Exercise instructions ▸
Reproduce the records verbatim, starting from the first line and ending with the line that contains "will (x=252, y=238).", both included.

(Entries showing where items appear)

+---+

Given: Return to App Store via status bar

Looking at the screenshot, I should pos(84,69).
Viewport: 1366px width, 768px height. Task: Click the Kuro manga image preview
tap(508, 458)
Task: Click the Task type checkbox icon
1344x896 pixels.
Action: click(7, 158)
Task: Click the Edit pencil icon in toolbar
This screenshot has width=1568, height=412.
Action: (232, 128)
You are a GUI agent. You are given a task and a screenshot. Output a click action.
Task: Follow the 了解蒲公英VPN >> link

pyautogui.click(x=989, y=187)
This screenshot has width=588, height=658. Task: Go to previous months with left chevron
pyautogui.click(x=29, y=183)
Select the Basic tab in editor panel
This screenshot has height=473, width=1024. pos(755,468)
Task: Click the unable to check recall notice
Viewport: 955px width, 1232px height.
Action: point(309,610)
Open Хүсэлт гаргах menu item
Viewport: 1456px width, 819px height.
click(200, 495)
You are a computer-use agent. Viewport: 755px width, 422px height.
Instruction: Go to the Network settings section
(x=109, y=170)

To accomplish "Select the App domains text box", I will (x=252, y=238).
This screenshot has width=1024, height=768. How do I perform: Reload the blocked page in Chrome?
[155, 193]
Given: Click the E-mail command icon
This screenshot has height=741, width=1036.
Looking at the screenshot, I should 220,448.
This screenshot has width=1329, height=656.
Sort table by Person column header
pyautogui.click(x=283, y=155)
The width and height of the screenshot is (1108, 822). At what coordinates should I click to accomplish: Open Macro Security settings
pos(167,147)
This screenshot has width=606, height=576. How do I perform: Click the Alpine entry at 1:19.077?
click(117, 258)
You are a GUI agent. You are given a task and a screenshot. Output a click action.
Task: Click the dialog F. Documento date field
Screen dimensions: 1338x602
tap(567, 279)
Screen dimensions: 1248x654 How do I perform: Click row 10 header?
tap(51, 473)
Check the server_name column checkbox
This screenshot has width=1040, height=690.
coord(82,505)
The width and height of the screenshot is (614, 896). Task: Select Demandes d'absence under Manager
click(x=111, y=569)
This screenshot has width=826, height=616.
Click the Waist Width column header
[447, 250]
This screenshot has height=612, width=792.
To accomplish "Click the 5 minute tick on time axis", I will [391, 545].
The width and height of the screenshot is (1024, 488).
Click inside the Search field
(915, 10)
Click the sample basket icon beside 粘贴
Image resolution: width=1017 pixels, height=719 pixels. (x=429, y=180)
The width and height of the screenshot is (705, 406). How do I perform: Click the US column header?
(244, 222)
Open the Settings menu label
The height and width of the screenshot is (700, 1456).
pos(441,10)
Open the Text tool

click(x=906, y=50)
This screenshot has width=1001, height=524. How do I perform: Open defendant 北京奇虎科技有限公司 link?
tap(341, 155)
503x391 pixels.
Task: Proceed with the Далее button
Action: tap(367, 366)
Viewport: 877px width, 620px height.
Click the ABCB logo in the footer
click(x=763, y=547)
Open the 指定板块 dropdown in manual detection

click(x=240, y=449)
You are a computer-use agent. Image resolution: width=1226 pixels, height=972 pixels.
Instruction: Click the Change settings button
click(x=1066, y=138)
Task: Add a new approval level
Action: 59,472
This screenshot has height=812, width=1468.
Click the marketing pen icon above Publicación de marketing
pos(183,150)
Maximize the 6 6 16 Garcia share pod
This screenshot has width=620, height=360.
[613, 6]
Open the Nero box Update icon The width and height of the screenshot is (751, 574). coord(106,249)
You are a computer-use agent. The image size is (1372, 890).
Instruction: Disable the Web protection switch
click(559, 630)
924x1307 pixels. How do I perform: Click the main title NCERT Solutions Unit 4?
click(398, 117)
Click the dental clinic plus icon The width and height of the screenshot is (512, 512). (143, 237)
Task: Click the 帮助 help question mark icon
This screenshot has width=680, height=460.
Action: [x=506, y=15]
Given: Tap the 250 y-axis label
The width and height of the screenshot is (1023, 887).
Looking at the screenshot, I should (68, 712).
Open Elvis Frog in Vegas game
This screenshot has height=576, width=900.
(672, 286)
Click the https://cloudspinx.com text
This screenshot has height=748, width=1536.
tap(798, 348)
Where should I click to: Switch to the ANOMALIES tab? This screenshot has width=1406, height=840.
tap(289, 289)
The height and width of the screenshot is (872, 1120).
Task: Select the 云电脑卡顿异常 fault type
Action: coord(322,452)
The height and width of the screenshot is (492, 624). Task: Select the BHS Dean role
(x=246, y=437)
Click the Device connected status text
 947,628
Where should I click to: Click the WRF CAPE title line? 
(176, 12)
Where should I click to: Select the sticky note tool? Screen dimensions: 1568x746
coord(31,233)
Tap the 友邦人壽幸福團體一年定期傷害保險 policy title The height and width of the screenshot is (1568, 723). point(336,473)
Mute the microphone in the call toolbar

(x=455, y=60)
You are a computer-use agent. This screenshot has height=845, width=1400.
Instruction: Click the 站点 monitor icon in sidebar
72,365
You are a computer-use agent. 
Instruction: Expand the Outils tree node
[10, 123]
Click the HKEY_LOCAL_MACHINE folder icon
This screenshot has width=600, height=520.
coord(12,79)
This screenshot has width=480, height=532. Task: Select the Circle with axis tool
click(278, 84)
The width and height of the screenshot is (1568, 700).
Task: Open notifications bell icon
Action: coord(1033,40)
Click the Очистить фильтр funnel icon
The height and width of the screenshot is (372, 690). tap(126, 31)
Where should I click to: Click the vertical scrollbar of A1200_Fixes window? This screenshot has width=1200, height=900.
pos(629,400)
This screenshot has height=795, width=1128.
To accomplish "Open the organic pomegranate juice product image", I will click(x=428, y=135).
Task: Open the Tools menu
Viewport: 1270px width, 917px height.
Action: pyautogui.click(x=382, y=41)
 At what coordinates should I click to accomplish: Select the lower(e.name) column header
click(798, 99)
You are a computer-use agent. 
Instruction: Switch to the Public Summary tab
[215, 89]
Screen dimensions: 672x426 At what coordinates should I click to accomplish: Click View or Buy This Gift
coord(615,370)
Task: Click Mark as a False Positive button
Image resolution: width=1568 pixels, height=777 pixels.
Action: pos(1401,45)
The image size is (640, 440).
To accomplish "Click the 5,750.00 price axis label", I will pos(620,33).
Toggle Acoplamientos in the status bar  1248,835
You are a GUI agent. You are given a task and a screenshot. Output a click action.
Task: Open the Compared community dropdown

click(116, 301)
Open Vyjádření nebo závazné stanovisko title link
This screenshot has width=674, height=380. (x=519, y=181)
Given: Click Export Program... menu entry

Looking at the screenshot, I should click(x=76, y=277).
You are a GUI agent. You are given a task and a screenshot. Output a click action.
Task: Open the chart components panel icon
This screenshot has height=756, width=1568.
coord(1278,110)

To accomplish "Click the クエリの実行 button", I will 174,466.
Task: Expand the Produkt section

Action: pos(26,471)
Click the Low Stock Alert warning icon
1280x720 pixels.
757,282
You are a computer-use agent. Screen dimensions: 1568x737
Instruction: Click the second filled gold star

+---+

Answer ▸
Given: Return to App Store via status bar

Looking at the screenshot, I should pos(84,69).
Viewport: 1366px width, 768px height. Task: Click the Kuro manga image preview
tap(508, 458)
Task: Click the Task type checkbox icon
1344x896 pixels.
Action: click(7, 158)
Task: Click the Edit pencil icon in toolbar
This screenshot has width=1568, height=412.
Action: (232, 128)
You are a GUI agent. You are given a task and a screenshot. Output a click action.
Task: Follow the 了解蒲公英VPN >> link

pyautogui.click(x=989, y=187)
This screenshot has width=588, height=658. Task: Go to previous months with left chevron
pyautogui.click(x=29, y=183)
Select the Basic tab in editor panel
This screenshot has height=473, width=1024. pos(755,468)
Task: Click the unable to check recall notice
Viewport: 955px width, 1232px height.
Action: point(309,610)
Open Хүсэлт гаргах menu item
Viewport: 1456px width, 819px height.
click(200, 495)
You are a computer-use agent. Viewport: 755px width, 422px height.
Instruction: Go to the Network settings section
(x=109, y=170)

To accomplish "Select the App domains text box", I will (x=252, y=238).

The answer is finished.